Splice Machine Database Console Guide
This topic introduces the Splice Machine Database Console, a browser-based tool that you can use to monitor database queries on your cluster in real time. The Console UI allows you to see the Spark queries that are currently running in Splice Machine on your cluster, and to then drill down into each job to see the current progress of the queries, and to identify any potential bottlenecks. If you see something amiss, you can also terminate a query.
The Splice Machine Database Console leverages the Spark cluster manager Web UI, which is described here: http://spark.apache.org/docs/latest/monitoring.html.
This section is organized into the following topics:
- The next section, About the Splice Machine Database Console, tells you about the Database Console, including how to access it in your browser.

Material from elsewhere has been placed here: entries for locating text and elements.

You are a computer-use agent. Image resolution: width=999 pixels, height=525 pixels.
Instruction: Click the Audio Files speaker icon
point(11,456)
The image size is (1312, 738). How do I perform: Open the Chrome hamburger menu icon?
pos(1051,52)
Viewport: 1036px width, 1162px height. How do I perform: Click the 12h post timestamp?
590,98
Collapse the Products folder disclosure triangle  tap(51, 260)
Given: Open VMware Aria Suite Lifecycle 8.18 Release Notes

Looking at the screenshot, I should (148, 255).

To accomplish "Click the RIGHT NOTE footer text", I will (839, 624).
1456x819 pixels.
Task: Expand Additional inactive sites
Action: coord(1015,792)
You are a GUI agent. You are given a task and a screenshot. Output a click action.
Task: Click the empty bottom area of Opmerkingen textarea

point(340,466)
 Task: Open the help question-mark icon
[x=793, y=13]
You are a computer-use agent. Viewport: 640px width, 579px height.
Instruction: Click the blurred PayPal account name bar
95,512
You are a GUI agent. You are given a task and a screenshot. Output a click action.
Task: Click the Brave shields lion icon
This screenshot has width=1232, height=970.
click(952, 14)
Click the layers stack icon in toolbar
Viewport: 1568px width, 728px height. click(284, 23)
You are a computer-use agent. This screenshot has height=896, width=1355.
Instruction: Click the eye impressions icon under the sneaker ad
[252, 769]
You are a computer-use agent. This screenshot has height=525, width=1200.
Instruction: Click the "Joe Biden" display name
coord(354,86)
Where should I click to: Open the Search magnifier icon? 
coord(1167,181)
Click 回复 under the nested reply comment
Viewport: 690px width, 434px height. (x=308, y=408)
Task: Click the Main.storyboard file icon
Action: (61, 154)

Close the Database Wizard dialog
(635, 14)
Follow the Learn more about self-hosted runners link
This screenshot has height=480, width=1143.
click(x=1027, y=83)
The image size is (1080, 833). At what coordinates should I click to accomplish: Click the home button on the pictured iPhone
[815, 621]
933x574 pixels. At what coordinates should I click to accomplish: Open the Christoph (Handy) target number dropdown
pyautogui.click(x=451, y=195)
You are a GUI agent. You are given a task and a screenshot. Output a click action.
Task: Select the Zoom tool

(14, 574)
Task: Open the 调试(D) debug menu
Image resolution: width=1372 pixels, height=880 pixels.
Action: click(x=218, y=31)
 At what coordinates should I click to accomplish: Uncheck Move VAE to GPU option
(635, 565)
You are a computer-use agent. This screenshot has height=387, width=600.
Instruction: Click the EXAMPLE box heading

- The Features of the Splice Machine Database Console topic describes how to use major features of the console interface.
- The Managing Queries with the Console topic shows you how to review and monitor the progress of your Spark jobs.
About the Splice Machine Database Console
The Splice Machine Spark Database Console is a browser-based tool that you can use to watch your active Spark queries execute and to review the execution of completed queries. You can use the console to:
- View any completed jobs
- Monitor active jobs as they execute
- View a timeline chart of the events in a job and its stages
- View a Directed Acyclic Graph (DAG) visualization of a job’s stages and the tasks within each stage
- Monitor persisted and cached storage in realtime
How you access the Splice Machine Database Console depends on which Splice Machine product you’re using:
|Product||DB Console Access|
The Database Console URL will only be active after you’ve run at least one query on our Spark engine; prior to using the Spark engine, your browser will report an error such as Connection Refused.
Here are some of the terms you’ll encounter while using the Database Console:
|Accumulators||Accumulators are variables programmers can declare in Spark applications that can be efficiently supported in parallel operations, and are typically used to implement counters and sums.|
|Additional Metrics||You can indicate that you want to display additional metrics for a stage or job by clicking the Show Additional Metrics arrow and then selecting which metrics you want shown.|
|DAG Visualization||A visual depiction of the execution Directed Acyclic Graph (DAG) for a job or job stage, which shows the details and flow of data. You can click the DAG Visualization arrow to switch to this view.|
|Enable Zooming||For event timeline views, you can enable zooming to expand the view detail for a portion of the timeline. You can click the Event Timeline arrow to switch to this view.|
|Event Timeline||A view that graphically displays the sequence of all jobs, a specific job, or a stage within a job.|
|Executor||A process that runs tasks on a cluster node.|
|GC Time||The amount of time spent performing garbage collection in a stage.|
The basic unit of execution in the Spark engine, consisting of a set of stages. With some exceptions, each query submitted to the Spark engine is a single job.
Each job is assigned a unique Job Id and is part of a unique Job Group.
|Locality Level||To minimize data transfers, Spark tries to execute as close to the data as possible. The Locality Level value indicates whether a task was able to run on the local node.|
The scheduling mode used for a job.
In FIFO scheduling, the first job gets priority on all available resources while its stages have tasks to launch. Then the second job gets priority, and so on.
In FAIR scheduling, Spark assigns tasks between jobs in a round robin manner, meaning that all jobs get a roughly equal share of the available cluster resources. Which means that short jobs can gain fair access to resources immediately without having to wait for longer jobs to complete.
|Scheduling Pool||The FAIR schedule groups jobs into pools, each of which can have a different priority weighting value, which allows you to submit jobs with higher or lower priorities.|
|ScrollInsensitive row||A row in a result set that is scrollable, and is not sensitive to changes committed by other transactions or by other statements in the same transaction.|
Shuffling is the reallocation of data between multiple stages in a Spark job.
Shuffle Write is amount of data that is serialized and written at the end of a stage for transmission to the next stage. Shuffle Read is the amount of serialized data that is read at the beginning of a stage.
The Splice Machine Spark scheduler splits the execution of a job into stages, based on the RDD transformations required to complete the job.
Each stage contains a group of tasks that perform a computation in parallel.
|Task||A computational command sent from the application driver to an executor as part of a stage.|